Contact the site that’s linking to you and ask them to correct the link.
You can make a 301 redirect to the correct URL. This will be explained later on.

All of ‘Not Found’ URLs should return a 404 HTTP status code. You can check this with the Fetch as Googlebot tool. There are 2 options you have when dealing with these:

If the URL is pointing to a page that was on your site but no longer exists you should return a 410 HTTP status code. This will tell your users, Google and other search engines that your site is ‘Gone’.
If the URL is pointing to a page that was moved to another URL you should do a 301 redirect that points to the correct URL.
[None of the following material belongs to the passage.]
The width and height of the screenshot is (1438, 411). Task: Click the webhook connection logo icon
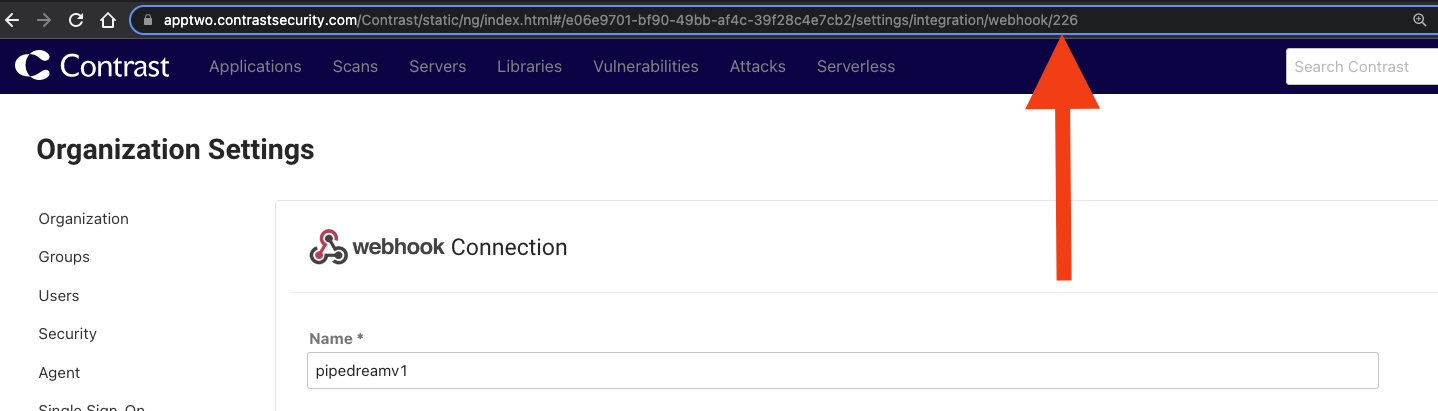point(327,247)
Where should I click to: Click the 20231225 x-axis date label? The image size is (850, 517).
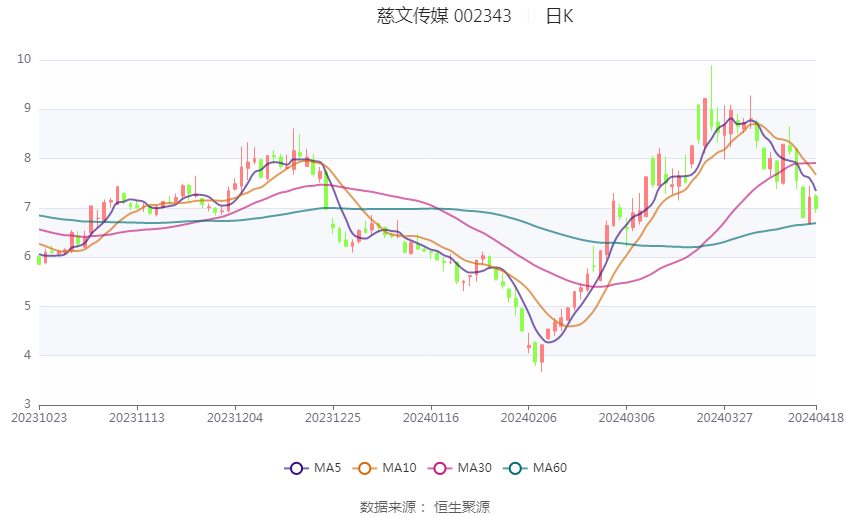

Rewrite Rules and web.config

Rewrite rules are a set of rules that tell your web server what to do with some URLs. These rules can be quite complex. But, as you’ll only be dealing with the URLs from the Crawl Error report, these ones will be pretty simple.

First thing you need to do is see if you have a rewrite section in your web.config file. It should be in system.webserver which is inside the configuration section. If you’re missing any part of this just add it. And also add a rules section inside the rewrite one. This is where all your rules will go. Your web.config should look something like this:

<configuration>
    <!-- ... -->
    <system.webServer>
        <!-- ... -->
        <rewrite>
            <rules>
                 <!-- Here we'll insert the rewrite rules -->
            </rules>
        </rewrite>
        <!-- ... -->
    </system.webServer>
    <!-- ... -->
</configuration>

410 - Gone

URLs to pages that were on your site but no longer exist should return a 410 HTTP status code. There are 2 types of rules you’ll need here depending if the query string is an important part of the URL or not.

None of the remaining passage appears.